Posted on 08/27/2002 3:29:31 AM PDT by Clive
Sarah du Toit cried as she watched the television news in Australia and saw white Zimbabwean farmers being led away in handcuffs after refusing to give up their farms to landless blacks. "It made me very sad because those are people we know," recalled Sarah before breaking down again.
Sarah, her husband Koos, a second-generation white Zimbabwe farmer, and their three children are part of a flow of white Zimbabweans fleeing their homeland for Australia. Once derided by Zimbabwe's whites as "the chicken run", fleeing to sanctuary in Australia has now become "the owl run" the wise thing to do they say.
A total of 868 Zimbabweans entered as skilled migrants in 2001 against just 281 Zimbabweans in 1997.
The Du Toits arrived last month to start a new life on a dairy farm in the southern state of Victoria, giving up ownership of their own spread to become managers of someone else's land. Koos was forced to hand over his first farm to landless blacks in July 2000, but held on to his second tobacco farm in Rusape in eastern Zimbabwe until this year.
"It's sickening to be told to leave and if you don't leave you're arrested," said Koos, assistant manager of an 325-hectare dairy farm near Murroon, southwest of Melbourne. "Those guys are being thrown in jail, for what? For somebody's greed and stupidity. Prison is not a place you would even wish on your enemy," Koos said. Koos fears that once white farmers have a Zimbabwe prison record it will close their last escape route migration.
President Robert Mugabe has ordered 2900 of the country's remaining 4500 white commercial farmers to quit their land without compensation under a land redistribution programme. Nearly two-thirds defied his August 8 deadline, resulting in police arresting nearly 200 farmers. Mugabe, who has been in power since the country gained independence from Britain in 1980, says his land drive is aimed at correcting colonial injustices that left 70%t of the best farmland in the hands of whites.
'No future in Zimbabwe' The Du Toits migrated to Australia under a sponsorship migration programme in Victoria which has a shortage of farmers. Like most other Zimbabwean migrants, they arrived with a few bags, unable to bring their life's savings. "I felt I had abandoned my whole life, abandoned my home, all my family had lived for," explains Koos du Toit. "I came here with mixed feelings, but my wife and children were very happy. There is no future in Zimbabwe for our children and that is why we left."

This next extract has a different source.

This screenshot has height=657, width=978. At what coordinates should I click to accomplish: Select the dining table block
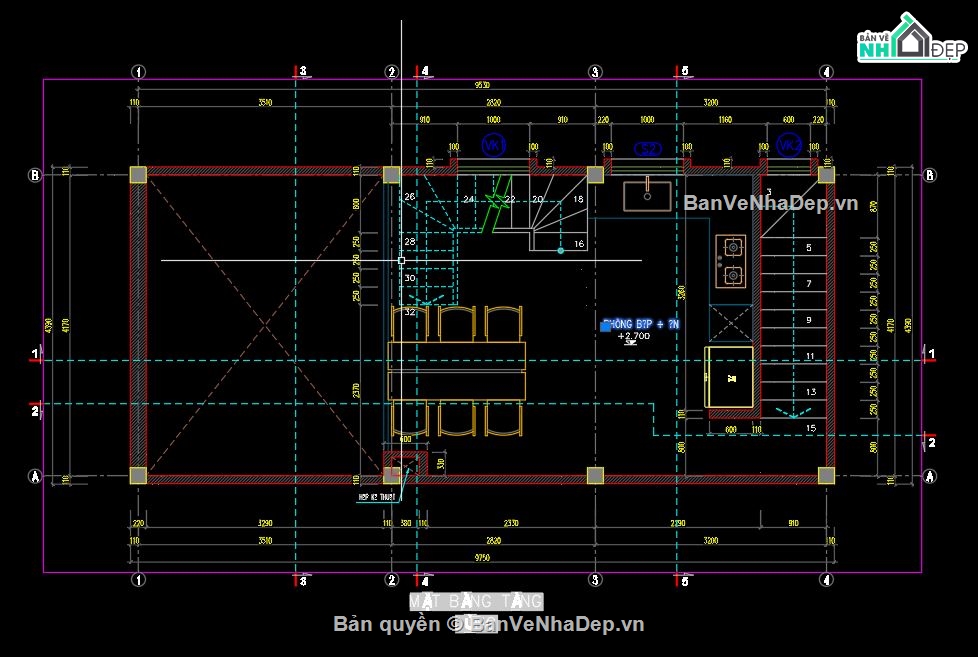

The story is echoed by many white Zimbabwe farmers now working the land in Victoria, Western Australia and Queensland they fled to give their children a safe and secure future. "My daughter used to have nightmares back in Zimbabwe because we had war veteran guys beating drums and singing outside our gate in the middle of the night," recalls Kevin Tonkin.
"It took her about two to three months to settle down. She kept having nightmares, saying 'they're at the gate, they're at the gate'. There was no one, there it was very sad." Kevin and Lara Tonkin used to farm a 1200-hectare mixed farm northeast of Harare with more than 150 black workers and 15 full-time security guards. Today they own a 1600-hectare wheat property in Western Australia after migrating in January 2001. - Reuters
Has anyone seen this on US TV news?
As a matter of fact, there was pretty good coverage of this horrific story on Sixty Minutes (of all places!) last Sunday.
Mugabe has banned most foreign journalists from his country, so that's why there isn't much video coverage. No video = no US TV news coverage.
Oh no. Surely Australia and other countries would make exemptions for the Zimbabwean refugees, considering the situation.